Sometimes, when you’re writing sentence by sentence, you’re not really sure what footprints you’re going to fall into, or what ghosts might appear.

It’s funny to think about the uncanny reflexively, as an author who is perhaps gradually becoming aware of my own hidden secrets. Accessing that shadowy territory really requires the physical act of writing. That’s what makes it so frightening and exhilarating. Sometimes, when you’re writing sentence by sentence, you’re not really sure what footprints you’re going to fall into, or what ghosts might appear. At book events, an audience member always asks, “Where do you get your ideas?” But I think people are so interested in that question because it’s a real question.

Guernica: One of the things that interested me about Sleep Donation is your use of the journalistic vernacular. You use this newsy voice but satirize it by describing fantastical events as if they were taking place in Nicaragua.

Karen Russell: Ha! And who’s to say they’re not? I actually loved writing the headlines that appear in Sleep Donation, really hamming it up. I think the distance between satirizing that newsy voice and simply deploying it is almost nil. I mean, so many headlines read like parodies of themselves, ripped from the pages of The Onion. The naked terror of certain headlines, the tyranny of it, can feel like a bad joke. In a way, I think we all want to look to that journalistic voice as a kind of global omniscience, a big eye to correct for our own limited purview: “Here’s a realistic accounting of the world in which we live.” But our media have a financial incentive to exaggerate and to distort, to keep consumers glued to their screens.

I think a lot of the satire in Sleep Donation grew out of my own recent fatigue from the frenzy of the 24/7 news cycle. Serious journalism is alive and well, but there are days when I turn on the TV and it feels like a fear machine. Like what passes for news is just morbid speculation or cartoonish screaming, followed by diaper commercials.

Guernica: Your work often makes literary references to Greek mythology and nineteenth-century Romantic literature. Do you feel a kinship with those traditions?

Karen Russell: Oh yeah, absolutely. I was just reading an essay about Anne Carson. She wrote one of my favorite books, Autobiography of Red. She borrows a character from the myth of Heracles, this little red-winged dragon Geryon, and gives him a new life in America. And the essay on Carson had a great line about how the mythological is in the marrow of all contemporary society.
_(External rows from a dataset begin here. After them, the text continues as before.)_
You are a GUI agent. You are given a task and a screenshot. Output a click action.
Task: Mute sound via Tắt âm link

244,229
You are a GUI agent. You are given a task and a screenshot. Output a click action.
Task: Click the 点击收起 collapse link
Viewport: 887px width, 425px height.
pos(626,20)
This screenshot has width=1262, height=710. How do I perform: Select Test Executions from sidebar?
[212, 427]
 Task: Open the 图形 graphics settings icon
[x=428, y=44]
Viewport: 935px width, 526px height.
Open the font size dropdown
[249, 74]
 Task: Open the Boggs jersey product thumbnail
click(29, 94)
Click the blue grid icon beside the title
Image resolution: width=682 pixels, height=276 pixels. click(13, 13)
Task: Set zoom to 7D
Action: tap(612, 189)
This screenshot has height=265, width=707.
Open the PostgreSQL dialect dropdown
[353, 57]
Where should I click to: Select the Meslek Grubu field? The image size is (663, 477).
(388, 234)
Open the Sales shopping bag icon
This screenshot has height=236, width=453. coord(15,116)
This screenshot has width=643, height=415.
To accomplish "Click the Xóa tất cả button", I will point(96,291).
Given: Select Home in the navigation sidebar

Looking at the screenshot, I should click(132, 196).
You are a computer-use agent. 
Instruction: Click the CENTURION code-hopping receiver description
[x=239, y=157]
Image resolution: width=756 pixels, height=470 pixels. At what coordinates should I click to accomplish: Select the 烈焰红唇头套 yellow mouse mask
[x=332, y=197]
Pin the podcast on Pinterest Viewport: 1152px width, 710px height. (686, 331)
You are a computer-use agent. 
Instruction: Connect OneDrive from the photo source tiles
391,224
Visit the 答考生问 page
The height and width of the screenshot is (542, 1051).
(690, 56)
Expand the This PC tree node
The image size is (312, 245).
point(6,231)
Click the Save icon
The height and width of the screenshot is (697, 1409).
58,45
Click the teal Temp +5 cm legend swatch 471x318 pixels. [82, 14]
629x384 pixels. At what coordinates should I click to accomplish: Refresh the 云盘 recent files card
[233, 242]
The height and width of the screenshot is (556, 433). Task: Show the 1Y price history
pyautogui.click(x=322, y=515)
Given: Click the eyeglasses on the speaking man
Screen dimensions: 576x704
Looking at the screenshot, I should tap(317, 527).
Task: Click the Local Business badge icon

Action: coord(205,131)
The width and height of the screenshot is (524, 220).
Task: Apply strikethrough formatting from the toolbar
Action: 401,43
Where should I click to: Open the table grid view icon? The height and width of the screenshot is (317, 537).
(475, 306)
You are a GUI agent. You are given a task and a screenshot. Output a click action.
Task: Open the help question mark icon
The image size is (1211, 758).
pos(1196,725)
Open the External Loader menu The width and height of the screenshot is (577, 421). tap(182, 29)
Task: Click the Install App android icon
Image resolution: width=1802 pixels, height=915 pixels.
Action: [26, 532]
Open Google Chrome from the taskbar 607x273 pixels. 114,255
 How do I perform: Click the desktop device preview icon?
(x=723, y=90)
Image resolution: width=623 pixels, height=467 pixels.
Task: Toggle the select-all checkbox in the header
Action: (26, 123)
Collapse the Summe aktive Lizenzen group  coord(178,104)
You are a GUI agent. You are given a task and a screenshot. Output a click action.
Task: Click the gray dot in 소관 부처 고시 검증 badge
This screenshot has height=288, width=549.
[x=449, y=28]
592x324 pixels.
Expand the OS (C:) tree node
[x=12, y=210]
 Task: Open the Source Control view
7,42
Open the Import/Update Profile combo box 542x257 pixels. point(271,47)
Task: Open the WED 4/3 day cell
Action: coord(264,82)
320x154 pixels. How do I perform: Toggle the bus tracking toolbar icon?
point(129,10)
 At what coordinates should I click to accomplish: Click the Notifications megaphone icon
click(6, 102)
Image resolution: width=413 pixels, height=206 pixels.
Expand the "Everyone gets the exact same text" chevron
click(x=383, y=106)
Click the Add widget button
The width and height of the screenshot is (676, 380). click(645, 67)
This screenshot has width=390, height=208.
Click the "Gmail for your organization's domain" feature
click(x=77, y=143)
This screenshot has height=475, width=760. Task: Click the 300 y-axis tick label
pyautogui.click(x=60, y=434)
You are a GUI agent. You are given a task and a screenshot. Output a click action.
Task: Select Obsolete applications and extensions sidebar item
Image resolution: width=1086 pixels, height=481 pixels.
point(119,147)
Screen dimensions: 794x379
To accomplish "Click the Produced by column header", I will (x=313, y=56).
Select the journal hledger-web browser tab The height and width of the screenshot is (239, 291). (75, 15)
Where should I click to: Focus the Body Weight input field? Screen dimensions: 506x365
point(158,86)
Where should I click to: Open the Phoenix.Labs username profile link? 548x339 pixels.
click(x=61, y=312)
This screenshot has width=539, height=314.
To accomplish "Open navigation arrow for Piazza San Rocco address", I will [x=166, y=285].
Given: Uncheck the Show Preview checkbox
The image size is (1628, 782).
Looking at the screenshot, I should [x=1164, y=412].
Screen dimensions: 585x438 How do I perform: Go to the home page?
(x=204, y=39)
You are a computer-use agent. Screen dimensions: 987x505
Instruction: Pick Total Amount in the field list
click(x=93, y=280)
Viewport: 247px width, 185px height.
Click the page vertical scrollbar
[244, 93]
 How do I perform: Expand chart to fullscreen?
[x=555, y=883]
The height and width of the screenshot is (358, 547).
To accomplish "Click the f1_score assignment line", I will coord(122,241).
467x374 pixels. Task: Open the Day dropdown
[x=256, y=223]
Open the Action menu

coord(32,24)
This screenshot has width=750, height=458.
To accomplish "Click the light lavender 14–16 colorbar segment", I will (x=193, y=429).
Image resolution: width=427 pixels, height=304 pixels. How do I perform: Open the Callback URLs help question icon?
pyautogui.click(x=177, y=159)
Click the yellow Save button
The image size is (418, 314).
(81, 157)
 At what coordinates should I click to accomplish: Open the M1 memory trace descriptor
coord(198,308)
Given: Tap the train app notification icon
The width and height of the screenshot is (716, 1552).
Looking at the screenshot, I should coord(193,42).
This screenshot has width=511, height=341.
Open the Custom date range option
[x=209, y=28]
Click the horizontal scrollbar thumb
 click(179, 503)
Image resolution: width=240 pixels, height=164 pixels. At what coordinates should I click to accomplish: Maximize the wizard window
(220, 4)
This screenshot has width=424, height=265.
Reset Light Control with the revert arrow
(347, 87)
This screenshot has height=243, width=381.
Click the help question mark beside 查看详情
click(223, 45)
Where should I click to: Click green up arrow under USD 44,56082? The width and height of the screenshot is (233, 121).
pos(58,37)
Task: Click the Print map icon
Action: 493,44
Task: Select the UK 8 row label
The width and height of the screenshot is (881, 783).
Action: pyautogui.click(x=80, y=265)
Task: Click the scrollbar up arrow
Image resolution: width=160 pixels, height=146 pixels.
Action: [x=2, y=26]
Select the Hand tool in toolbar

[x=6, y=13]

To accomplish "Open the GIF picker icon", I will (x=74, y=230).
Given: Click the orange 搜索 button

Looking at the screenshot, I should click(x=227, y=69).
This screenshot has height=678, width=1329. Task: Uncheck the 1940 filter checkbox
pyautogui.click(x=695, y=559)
I think that’s true. Mythology is a really beautiful vocabulary passed down through centuries that helps us understand the perennial parts of our nature. I think we’re seeing a resurging interest in Greek myths. Myth continues to be a valuable way to understand parts of our nature that we can’t quantify.

And about Romantic literature, this semester I’m auditing an amazing Moby Dick seminar taught by Marilynne Robinson. She talked about the hyperbolic claims of transcendentalism, and, like Marilynne, I have to say that, in my heart of hearts, I don’t find them hyperbolic [laughs].

With Sleep Donation, I think I was trying to achieve something like Coleridge’s suspension of disbelief. The parts that were the most fun for me to write were about the drop-off from wakefulness into dreams, the sea at the base of the cliffs, you know? Where the coastline crumbles into some vast, black sea of the dreaming self. These parts of ourselves that we fail to acknowledge, our inability to predict or control those dreaming tides.

That is uncanny, right? Every night, you drop in on this incredibly private conversation. You watch your dreams unfold and host these imaginary scenes in your body. And you don’t feel that you are playing a draftsman’s role in whatever is arising before your inner eye, kaleidoscoping through your consciousness.

I mean, whenever someone asks me about fantasy versus realism, I’m like, “I don’t know, guys. Did we not all just descend into some underworld, watch strangers from our past kaleidoscope through us according to some pattern that is both illogical and has its own strange melting truth, and then wake up and have a Pop-Tart?” Why are we talking about fantasy and reality like they’re opposed?